Reflections on life, meaning and purpose

Belgium: Suppress the Clergy to Put an End to Clericalism

It is the fruit of the reflection of a dozen people from the Diocese of Liège – laity, priests, and religious sister, who have met each month, for more than a year, “to reflect on the way in which the sacraments are lived today.” The authors say, “because the sacraments as we celebrate them, as we symbolize them, are only one stage in a long historical journey.”

Various subjects are discussed: the place of women in the Church, clericalism, abuse of power, the priesthood… And it is about the priest that the text proposes a permanent reform. “Few of them are capable of true, egalitarian, and therefore fraternal relationships with the Christians around them,” the authors state.

“The ordination of clerics, as currently proposed and lived, is one of the weights that slows down the dynamism and prophetism of the Church. It is urgent to put in place a more authentic practice of Christian communities which goes beyond the too strict barriers of canonical legislation testifying to bygone eras and which often gets in the way of believing the gospel it serves. “Therefore, in order to suppress clericalism, it is necessary to suppress the clergy,” they conclude radically.

These authors then invite each baptized person to take their responsibilities because “it is a false good idea to believe that the ordination of married women or men would come to solve the breakdowns that the Church is experiencing.” There is a more effective way in their eyes to overcome these “breakdowns”: “It is the paradigm that must be changed, the spirit of the gospel must be revived, the responsibility of each baptized person must be privileged.”

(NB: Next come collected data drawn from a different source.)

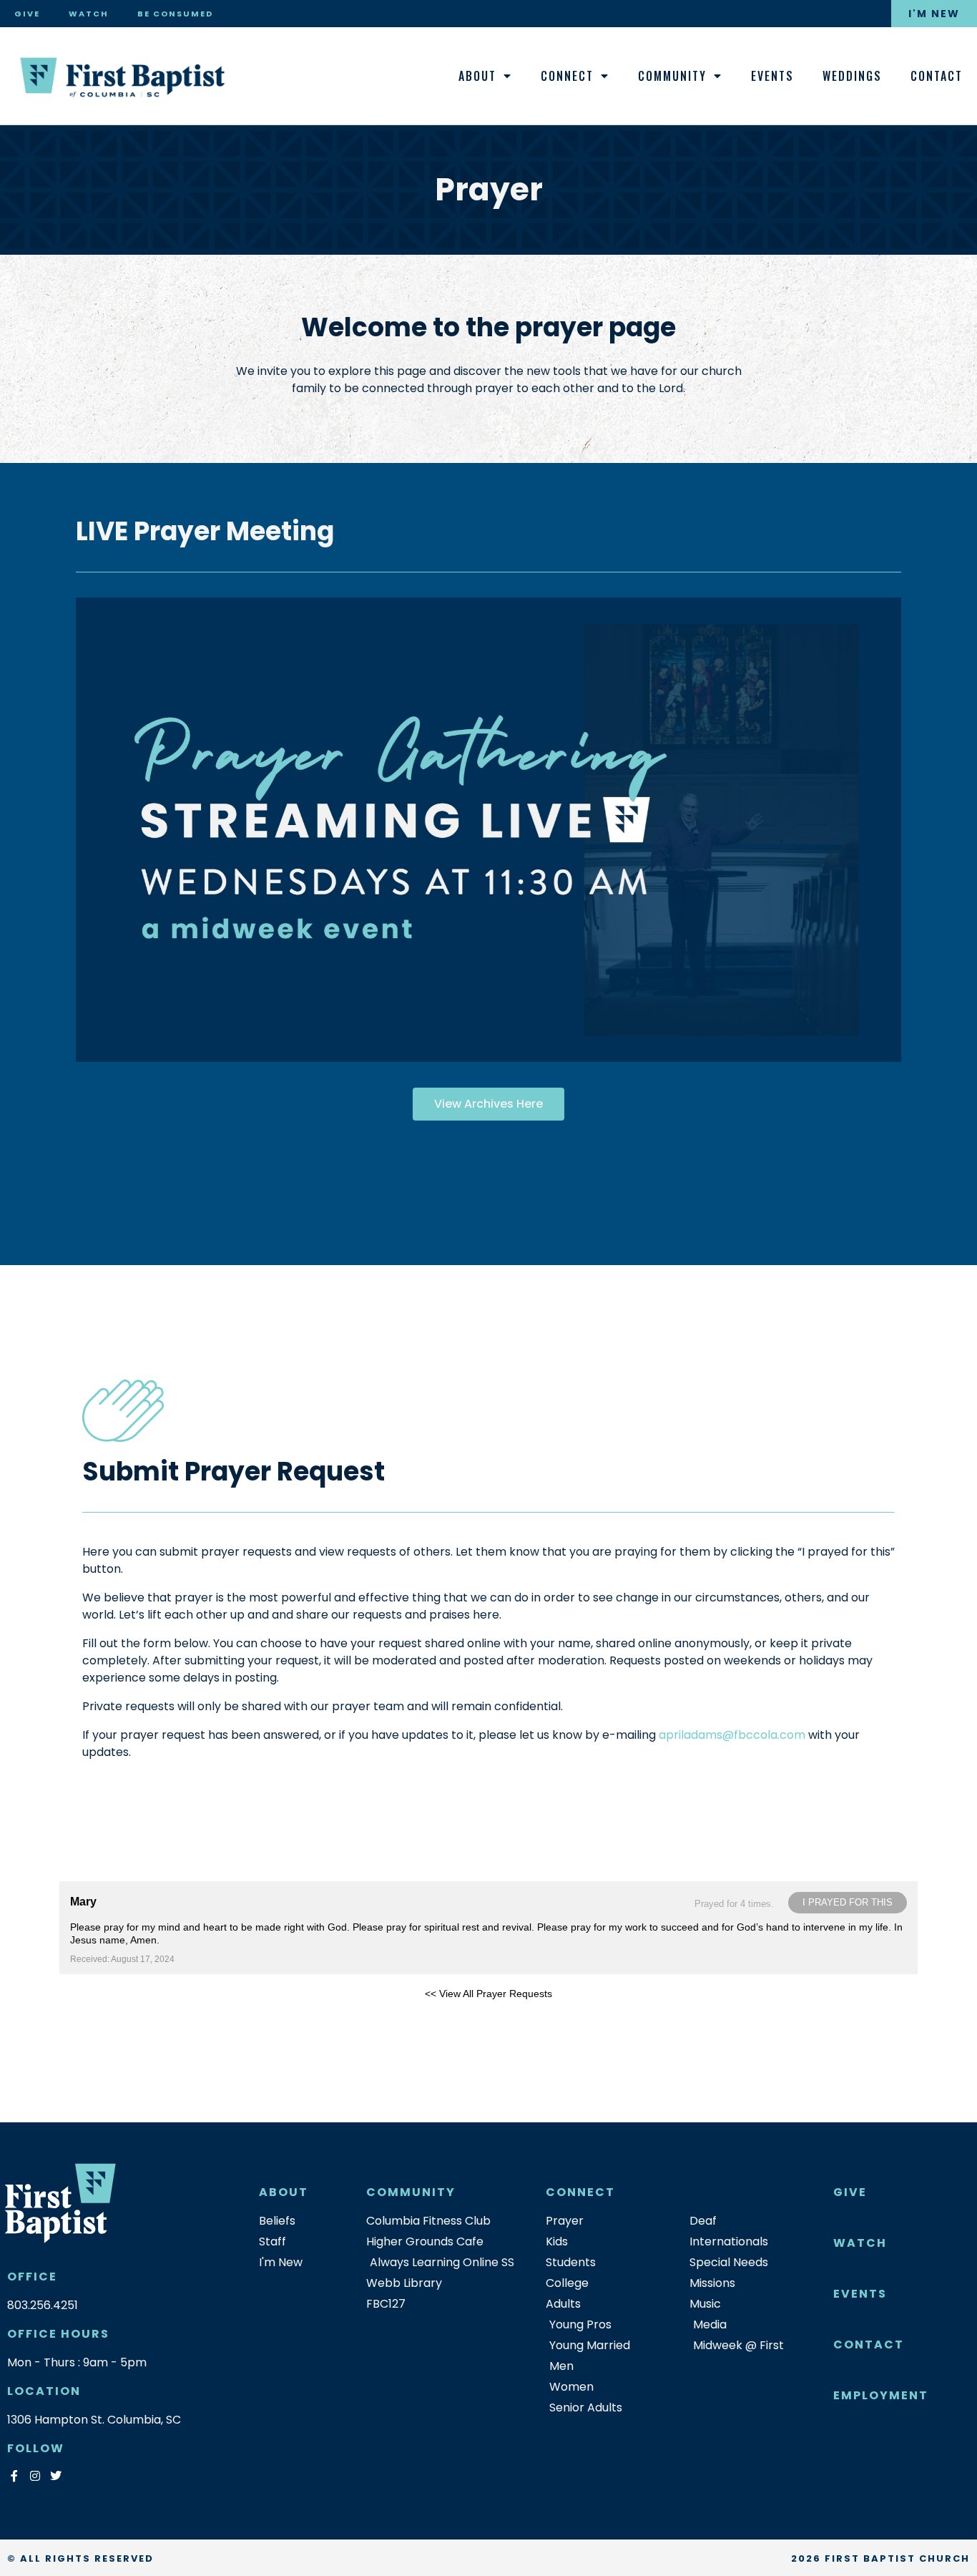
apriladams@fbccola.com (732, 1735)
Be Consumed (175, 13)
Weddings (852, 75)
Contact (936, 75)
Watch (89, 13)
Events (772, 75)
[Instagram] (34, 2475)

Bishop Jean Pierre Delville immediately published a press release on February 17, on the website of the Diocese of Liège, protesting against this brochure which “challenges the ordination of priests and passes a conclusive judgment on them.” The Bishop of Liège denounced these words which “many priests, deacons, and lay Christians find to be insulting and unjust.”

He adds that he considers them to be “totally false, when I think of the amount of dedication that I have seen among the priests and other pastoral actors of our diocese in my episcopate of almost ten years.”

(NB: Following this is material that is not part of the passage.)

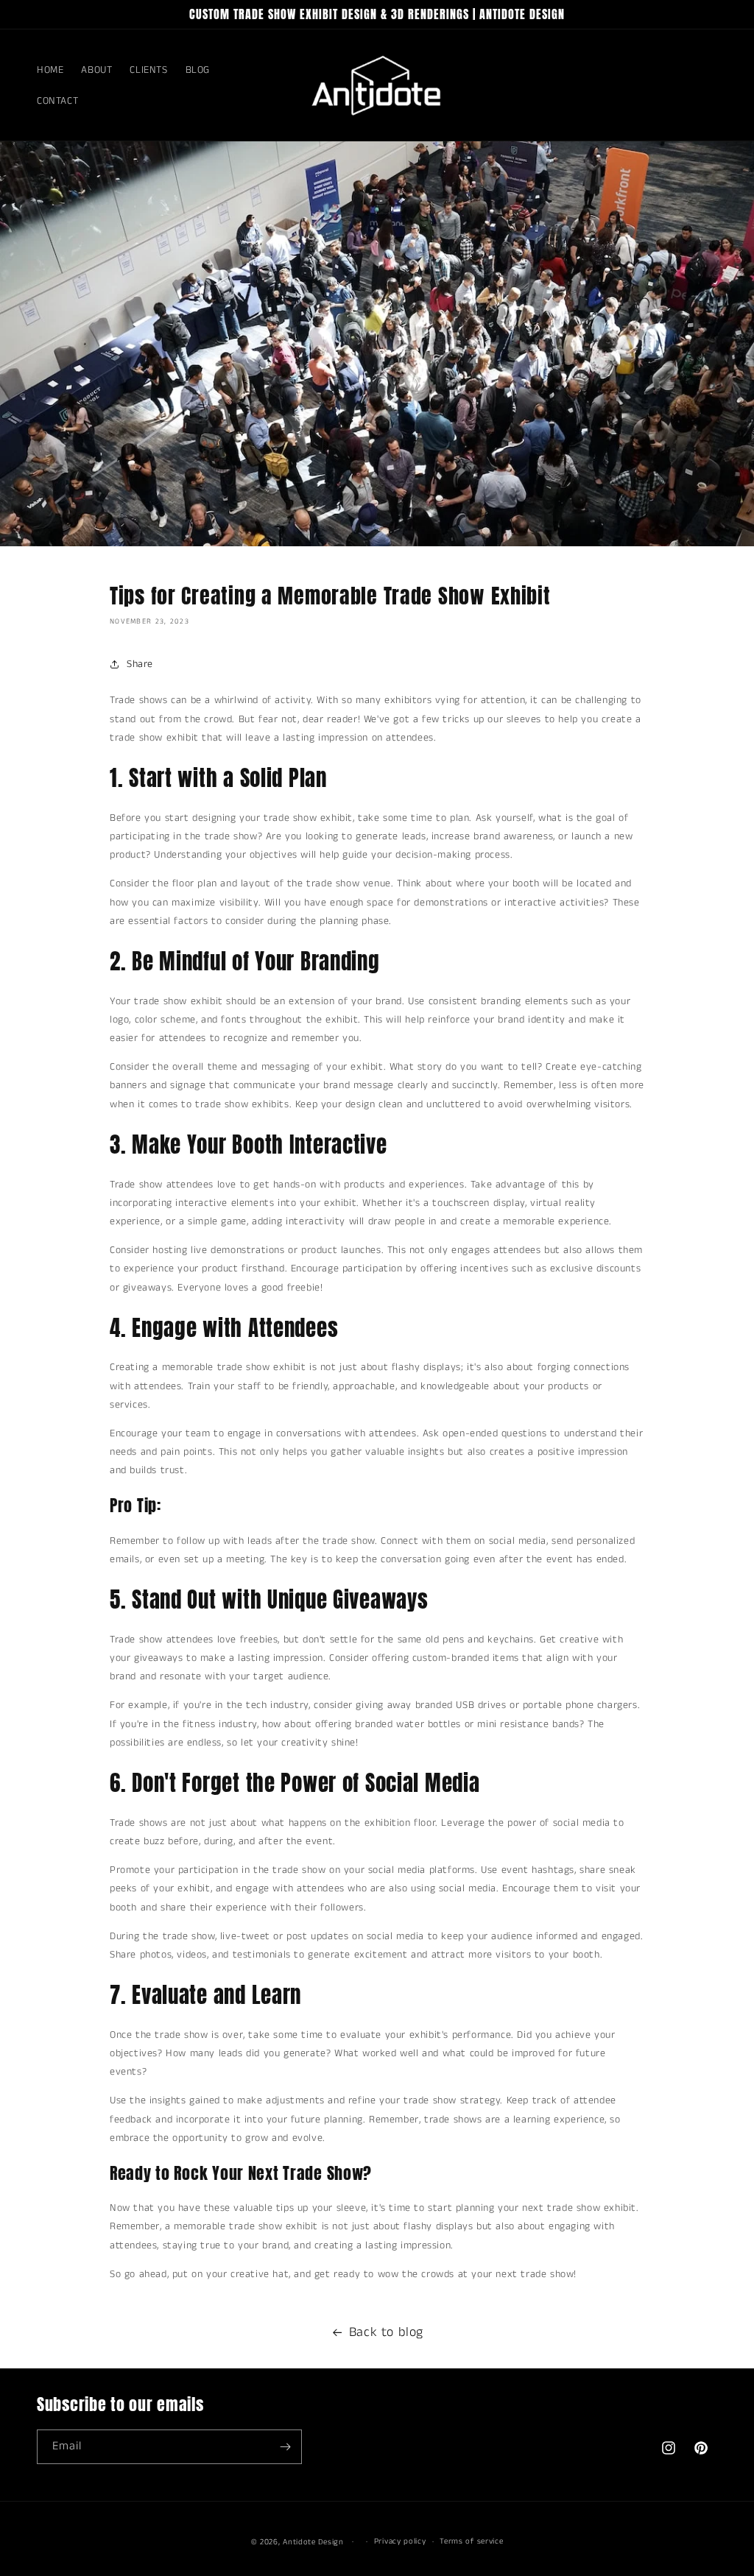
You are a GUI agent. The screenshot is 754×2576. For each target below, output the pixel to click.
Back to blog (386, 2332)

Bishop Delville emphasizes “the caricatural nature of this booklet,” which “condemns two thousand years of Christian life,” before reiterating his attachment to the synodal approach requested by Pope Francis, and encouraging everyone “to live his ministry or his service with zeal and fraternity.”

The Bishop of Liège seems to think like most of his colleagues that synodality is the remedy for all current ills, which is called a panacea… or a utopia. 

“They want to abolish the priesthood and the priest,” so “Let us return the Church to Him whose bride it is,” launches an online petition against the brochure published in Liège. In response to “the pamphlet ‘Let’s return the Church to the people of God,’” the organizers of this petition wish to pay a real tribute “to the priesthood and to our priests.” They emphasize the “vein of Protestantism” that runs through the pages of the vindictive pamphlet.

The development that follows the presentation of the petition recalls that the suppression of the priesthood is not urgent, but rather: faith, resistance to the temptation of ambition, knowledge of the Magisterium, and spiritual accompaniment, an authentic communion in the sacraments, the support of priests. It emphasizes how much “this pamphlet encourages a (r)evolution within the Church, advocating ways specific to the fashions of the time.”

And to reaffirm that “denying the legitimacy of the priesthood would amount, sooner or later, to destroying all the sacraments, starting with the Eucharist itself – already so abused by those who see it only as a ‘symbol’ and no longer believe in the real presence of Christ in the consecrated host.”

The petition highlights the possible isolation of priests and the support they need. “Why not create priest communities to allow them to live and pray together? If this is impossible, invite them to dinner, listen to them, break their isolation when they are confronted with it.” – Which is reminiscent of the happy intuition of Archbishop Marcel Lefebvre installing priests in priories, in communities, and not alone in a presbytery.

It is also proposed to “relieve priests from activities that weigh down their ministry or change them into social actors … Thus, they will be more available to respond to the sacramental requests addressed to them. And to quote Padre Pio who “did not hesitate to affirm that the place of the priest is at the altar and in the confessional, adding that all the rest is useless to his ministry.”

“Let us return the Church to the people of God! To put an end to clericalism.” Under this provocative title a document of about fifty pages is being published and distributed in Belgium, which is intended to be “a daring brochure of pastoral theology accessible to all.”